Torno in teatro dopo molto tempo, nonostante i dolori che freddo forte di questi giorni incrementa, per vedere finalmente, qui a Roma, recitare Cinzia Greco, con la quale con Riccardo abbiamo spesso scattato, anche per progetti veri e propri.

Bravissima come modella, ero certa che ci sarebbe piaciuta in teatro, e volevamo che ci sapesse vicini in questa sua bella presenza romana.

Ecco che così, ieri, a Centrale Preneste Teatro, in mezzo a bimbi e bimbe fra i 4 e 6 anni, in mezzo a genitori vitalissimi e attenti, siamo entrati in una atmosfera straniata e straniante, seduti in terza fila e laterali, con l’idea di catturare con le Canon qualche scatto bello da donare a Cinzia.

## DATI FORNITI
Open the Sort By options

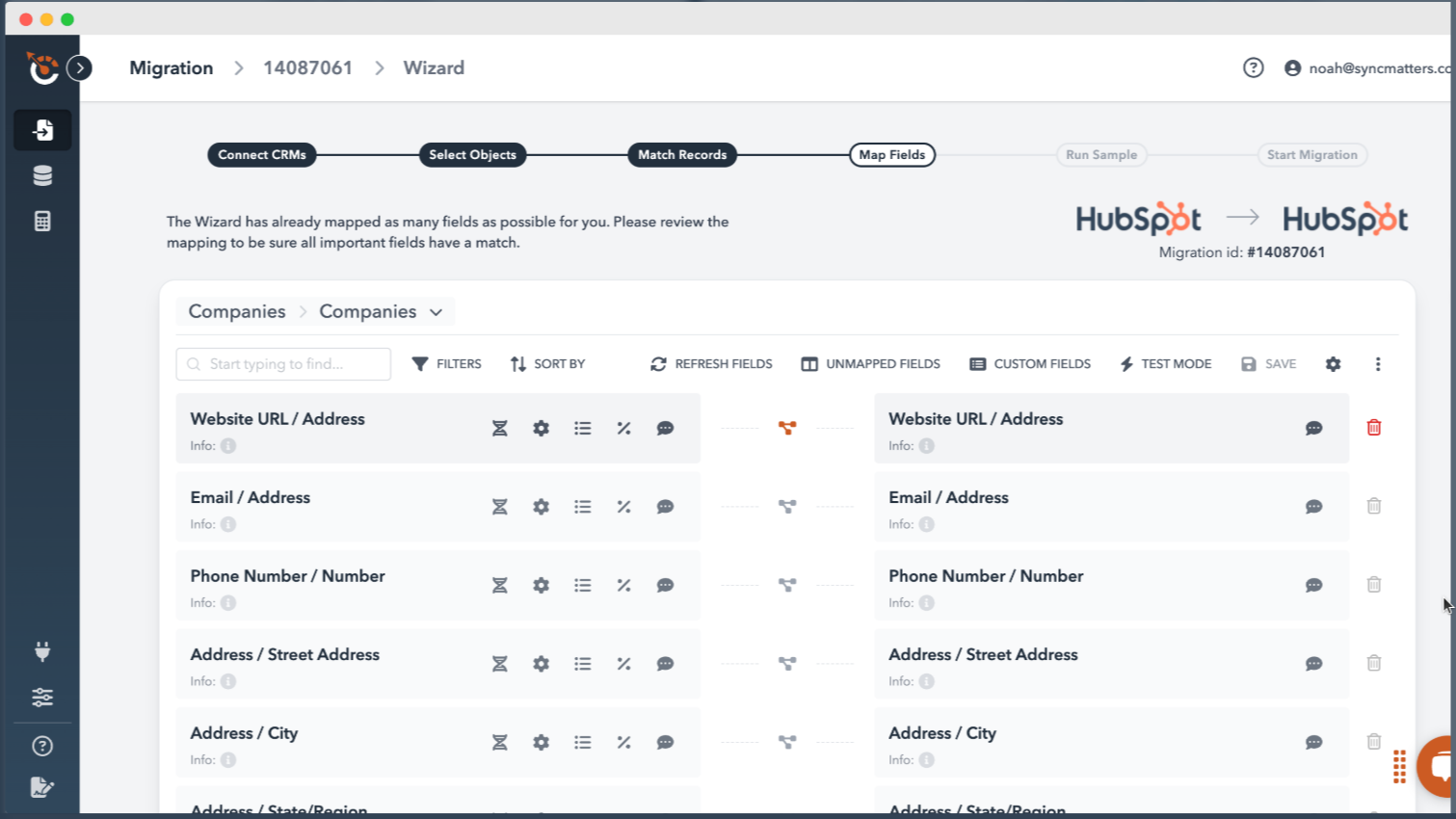547,364
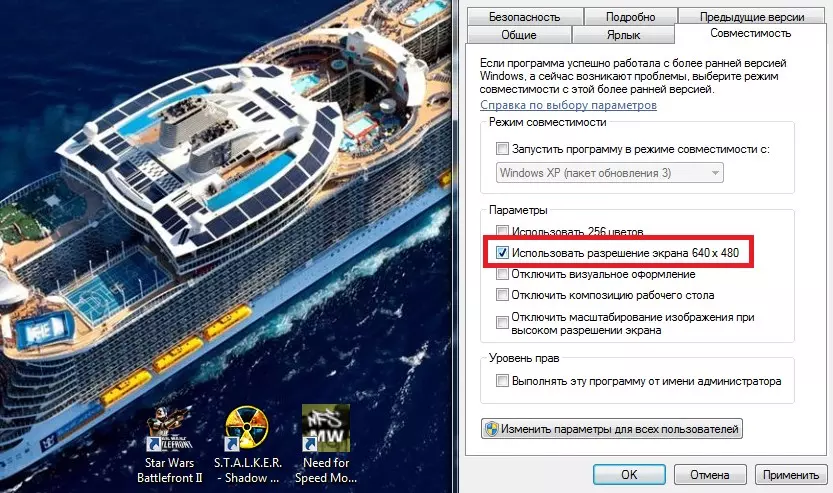
Task: Tick Использовать 256 цветов checkbox
Action: click(x=502, y=232)
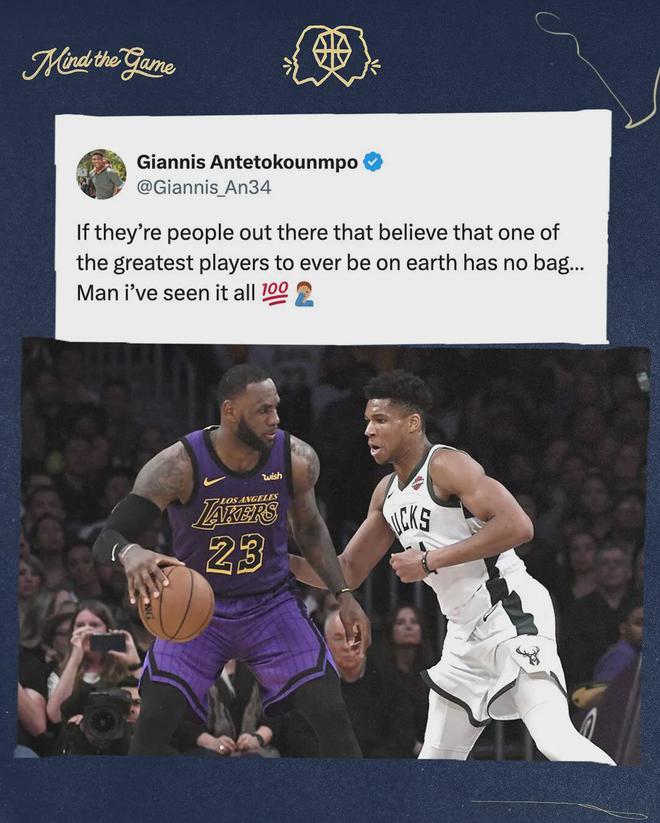The width and height of the screenshot is (660, 823).
Task: Click the black arm sleeve on the dribbling player
Action: (124, 527)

## CONSEGNA ESERCIZIO
Riscrivi il brano sulla serata a teatro partendo da "Torno in teatro" e proseguendo fino a "donare a Cinzia.", con "le macchine fotografiche" al posto di "le Canon".

## ESERCIZIO SVOLTO
Torno in teatro dopo molto tempo, nonostante i dolori che freddo forte di questi giorni incrementa, per vedere finalmente, qui a Roma, recitare Cinzia Greco, con la quale con Riccardo abbiamo spesso scattato, anche per progetti veri e propri.

Bravissima come modella, ero certa che ci sarebbe piaciuta in teatro, e volevamo che ci sapesse vicini in questa sua bella presenza romana.

Ecco che così, ieri, a Centrale Preneste Teatro, in mezzo a bimbi e bimbe fra i 4 e 6 anni, in mezzo a genitori vitalissimi e attenti, siamo entrati in una atmosfera straniata e straniante, seduti in terza fila e laterali, con l’idea di catturare con le macchine fotografiche qualche scatto bello da donare a Cinzia.